Say Hello, and Goodbye, to the Kosciuszko Bridge



A view during construction during the 1930s. Photo: NYC Department of Records

Widely dreaded for its gridlock traffic, infrequently loved for its colossal steel form, the Kosciuszko Bridge, a more than 70-year-old icon of Brooklyn’s infrastructure, will soon disappear from its towering arc over Newtown Creek. The looming spring demolition [construction on the new bridge will start in the spring, demolition will not begin until the new bridge is completed] will make way for a new Brooklyn-to-Queens link that will keep the old bridge’s often befuddling and widely mispronounced name (“Ka-SCHUSH-ko”), a tribute to one of Poland’s most celebrated national heroes that was made at a time when that country itself was invaded, divided, and annexed.

The bridge opened as the Meeker Avenue Bridge on August 23, 1939, but in July of 1940 it was renamed after Tadeusz Kościuszko, a hero of the American Revolutionary War. At that moment, the Nazis and Soviets controlled Poland in the ongoing world war. According to the New York Times, the state attorney general John J. Bennett Jr. said to a mostly Polish crowd of 15,000 at the dedication: “The Polish people may be captive, but the flaming spirit of Polish liberty will never be destroyed.” A plaque from the dedication is mounted in the center of the bridge and two metal eagles perch on its towers, one American and one Polish.

The grand opening was held on August 23, 1939. Photo: NYC Department of Records

Compared to a mountain in Australia, an island in Alaska, and numerous monuments and monoliths in Poland, the soaring bridge could actually be seen as one of Kościuszko’s lesser tributes. Born in 1746 in what is now Belarus (a division formed after the Soviet invasion in 1939), the Polish general and military engineer played an important role in the wars of independence in both his home country and the new United States, where he served in the Continental Army. Said to have been moved to tears by reading the Declaration of Independence, he worked to fortify American defenses throughout the revolution.

The Meeker Street Bridge, which the Kosciuszko replaced.

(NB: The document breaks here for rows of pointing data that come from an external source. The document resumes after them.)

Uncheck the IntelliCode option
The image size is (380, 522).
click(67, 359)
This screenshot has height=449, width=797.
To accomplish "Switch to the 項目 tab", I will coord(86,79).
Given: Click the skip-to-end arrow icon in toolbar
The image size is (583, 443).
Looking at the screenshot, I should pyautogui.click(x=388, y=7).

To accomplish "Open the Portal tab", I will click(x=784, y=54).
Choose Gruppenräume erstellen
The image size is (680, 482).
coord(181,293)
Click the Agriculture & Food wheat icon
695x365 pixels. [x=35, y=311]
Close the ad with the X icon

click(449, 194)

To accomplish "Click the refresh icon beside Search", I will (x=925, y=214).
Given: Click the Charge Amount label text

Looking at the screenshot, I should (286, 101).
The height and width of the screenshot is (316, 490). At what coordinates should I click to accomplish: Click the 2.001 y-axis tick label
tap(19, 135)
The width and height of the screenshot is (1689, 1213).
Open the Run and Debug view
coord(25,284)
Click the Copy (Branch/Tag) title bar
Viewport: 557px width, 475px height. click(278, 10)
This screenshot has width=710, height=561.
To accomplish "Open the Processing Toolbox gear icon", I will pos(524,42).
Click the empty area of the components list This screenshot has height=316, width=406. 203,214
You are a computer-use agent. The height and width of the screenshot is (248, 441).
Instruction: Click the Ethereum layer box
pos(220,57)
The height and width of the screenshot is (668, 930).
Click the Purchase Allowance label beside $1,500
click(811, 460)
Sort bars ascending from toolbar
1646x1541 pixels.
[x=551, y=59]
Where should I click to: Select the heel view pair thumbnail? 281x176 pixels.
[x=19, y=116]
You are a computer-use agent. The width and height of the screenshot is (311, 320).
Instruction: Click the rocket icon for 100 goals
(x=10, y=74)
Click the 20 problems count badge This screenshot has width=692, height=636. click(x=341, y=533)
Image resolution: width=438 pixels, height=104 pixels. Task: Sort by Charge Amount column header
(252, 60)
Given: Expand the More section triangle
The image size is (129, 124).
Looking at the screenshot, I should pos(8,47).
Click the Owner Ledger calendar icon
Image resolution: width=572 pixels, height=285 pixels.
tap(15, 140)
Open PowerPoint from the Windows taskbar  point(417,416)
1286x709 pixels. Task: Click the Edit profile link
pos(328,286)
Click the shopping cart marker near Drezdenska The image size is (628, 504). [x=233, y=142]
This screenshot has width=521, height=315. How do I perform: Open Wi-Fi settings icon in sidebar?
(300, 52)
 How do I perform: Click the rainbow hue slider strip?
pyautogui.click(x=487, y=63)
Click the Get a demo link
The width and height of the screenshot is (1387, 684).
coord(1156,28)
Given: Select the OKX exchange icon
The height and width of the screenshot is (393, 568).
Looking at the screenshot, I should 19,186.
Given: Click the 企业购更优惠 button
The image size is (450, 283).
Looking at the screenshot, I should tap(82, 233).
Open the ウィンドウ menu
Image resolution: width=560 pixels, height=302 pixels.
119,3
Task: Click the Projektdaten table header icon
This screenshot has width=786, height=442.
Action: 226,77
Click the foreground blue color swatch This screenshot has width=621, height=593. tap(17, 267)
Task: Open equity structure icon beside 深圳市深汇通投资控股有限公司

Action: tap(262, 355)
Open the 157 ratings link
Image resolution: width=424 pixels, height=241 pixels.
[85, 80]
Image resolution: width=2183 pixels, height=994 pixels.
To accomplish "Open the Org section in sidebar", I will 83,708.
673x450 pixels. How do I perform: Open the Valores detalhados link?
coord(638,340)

Photo: NYC Department of Records

Kościuszko would return to Poland after the war and go on to fight in the Polish-Russian War of 1792, and was wounded and then captured by the Russians. After a pardon in 1796, he went back to the United States for a time and then returned to Europe, dying in Switzerland in 1817. Curiously, his body doesn’t rest all in one place, and while his corpse was interred in a church, all his internal organs were buried in a separate Swiss cemetery, save for his heart, which was embalmed and placed in an urn that’s now at the Royal Castle in Warsaw. In his will, he gave his military back pay to Thomas Jefferson, asking that it be used to free slaves and give them the opportunity for an education (it appears Kościuszko’s wishes were not carried out, the wealthy slave-owner Jefferson probably being a bad choice for an executor of such a wish). His lifelong struggle for freedom has made Kościuszko enduringly popular, and his name must have evoked some hope in 1940 for Poles living under occupation–and for Poles living in the United States, worried about their occupied brethren.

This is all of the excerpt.